> EXCERPTED RECORDS:

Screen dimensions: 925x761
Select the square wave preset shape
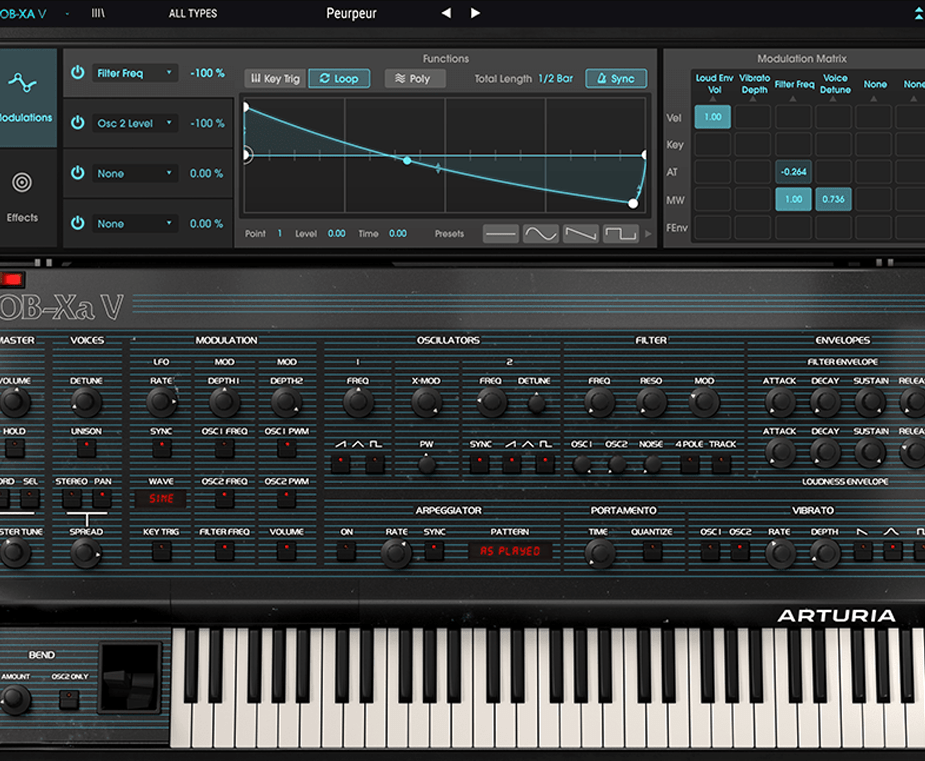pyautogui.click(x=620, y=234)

...

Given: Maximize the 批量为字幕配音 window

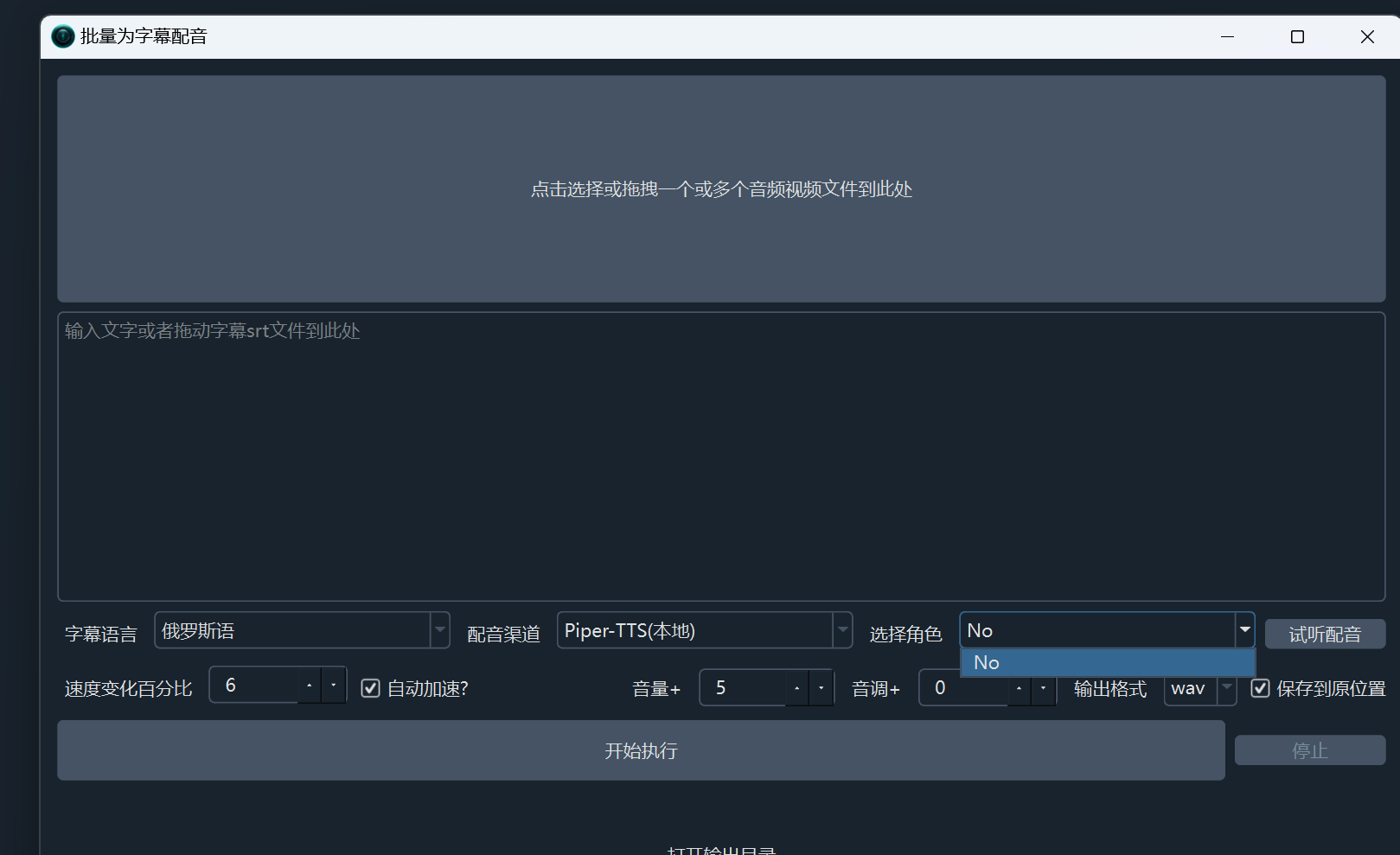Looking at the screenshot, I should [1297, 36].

> YOUR OBJECTIVE: Rescale the part of the records that opens with the line containing "Screen dimensions: 925x761" and closes with the line containing "pyautogui.click(x=620, y=234)". Write out every one of those lines in full, multiplying each click coordinate by 2.1 and rounding to whole numbers with halves going up, and leave out the pictures.

> RESULT:
Screen dimensions: 925x761
Select the square wave preset shape
pyautogui.click(x=1302, y=491)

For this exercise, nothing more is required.